NathanielF · 2023-07-02T19:59:07Z

Docs example seems to build locally:

Model fit

Signed-off-by: Nathaniel <[email protected]>

NathanielF · 2023-07-02T20:54:33Z

Ok @drbenvincent I think this is starting to look like something concrete.

I've added a new PyMC model type and a PyMC experiment type to run the Bayesian version of the IV regression discussed in @juanitorduz 's blog post. The docs build and I've added an example, and one integration test. I've compared in my example the Bayesian estimate with the two-stage least squares approach estimated with Sklearn's Linear Regression class. I've also chosen to allow priors to be specified for the coefficients. Defaulting to the MLE estimates where none are specified.
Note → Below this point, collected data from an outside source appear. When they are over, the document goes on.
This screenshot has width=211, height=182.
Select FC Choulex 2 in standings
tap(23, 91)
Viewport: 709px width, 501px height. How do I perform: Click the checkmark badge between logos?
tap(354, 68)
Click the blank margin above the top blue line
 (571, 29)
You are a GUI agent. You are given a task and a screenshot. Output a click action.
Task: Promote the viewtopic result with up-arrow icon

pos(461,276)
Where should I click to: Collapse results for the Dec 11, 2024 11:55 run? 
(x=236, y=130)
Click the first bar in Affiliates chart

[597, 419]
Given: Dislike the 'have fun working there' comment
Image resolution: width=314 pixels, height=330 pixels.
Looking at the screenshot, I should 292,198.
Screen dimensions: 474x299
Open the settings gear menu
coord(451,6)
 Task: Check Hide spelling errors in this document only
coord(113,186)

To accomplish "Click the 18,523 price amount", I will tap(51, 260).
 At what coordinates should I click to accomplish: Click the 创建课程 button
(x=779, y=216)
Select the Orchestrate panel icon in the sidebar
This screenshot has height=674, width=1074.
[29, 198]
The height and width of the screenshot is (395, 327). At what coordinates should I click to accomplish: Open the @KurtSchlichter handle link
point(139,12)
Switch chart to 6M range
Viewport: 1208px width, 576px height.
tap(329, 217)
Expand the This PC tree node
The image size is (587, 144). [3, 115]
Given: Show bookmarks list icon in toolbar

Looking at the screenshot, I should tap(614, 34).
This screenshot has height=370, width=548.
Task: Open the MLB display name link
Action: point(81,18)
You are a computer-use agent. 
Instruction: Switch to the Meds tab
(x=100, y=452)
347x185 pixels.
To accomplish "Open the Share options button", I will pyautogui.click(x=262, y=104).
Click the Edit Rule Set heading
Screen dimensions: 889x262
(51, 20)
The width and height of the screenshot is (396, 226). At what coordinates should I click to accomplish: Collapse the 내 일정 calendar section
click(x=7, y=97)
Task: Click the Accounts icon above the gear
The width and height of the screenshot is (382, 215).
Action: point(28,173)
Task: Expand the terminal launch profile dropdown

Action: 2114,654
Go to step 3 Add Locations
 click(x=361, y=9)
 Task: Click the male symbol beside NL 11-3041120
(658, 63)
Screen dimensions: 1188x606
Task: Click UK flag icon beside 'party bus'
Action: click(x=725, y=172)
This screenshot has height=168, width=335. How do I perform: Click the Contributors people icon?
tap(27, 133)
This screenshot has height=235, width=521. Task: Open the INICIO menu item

Before I add more to the documentation and the write up, and add some more data validation tests and the like. I wanted to check that this approach made sense and fits into the broad patterns you already have here.

juanitorduz · 2023-07-03T08:37:11Z

causalpy/pymc_models.py

+            sd_dist = pm.HalfCauchy.dist(beta=2, shape=2)
+            chol, corr, sigmas = pm.LKJCholeskyCov(
+                name="chol_cov", eta=2, n=2, sd_dist=sd_dist


Do you want to make these prior parameters also customizable through the coords mapping?

Just want to clear up what you mean here - should I let the coord names and values be changeable or the prior values for the Lkj var. Or both?

juanitorduz · 2023-07-03T08:40:22Z

causalpy/tests/test_integration_pymc_examples.py

+
+
+@pytest.mark.integration
+def test_iv_reg():


Can we also check the expected effect estimation to test the implementation itself?

It would also be nice to parametrize this test with different priors.

Definitely intend to add more tests of this type. Just added one to ensure I could run the testing code.

FYI I've added a parameter recovery example to the accompanying notebook. I just wasn't sure we wanted any long-running tests. It can take a little time to sample the multivariate distribution...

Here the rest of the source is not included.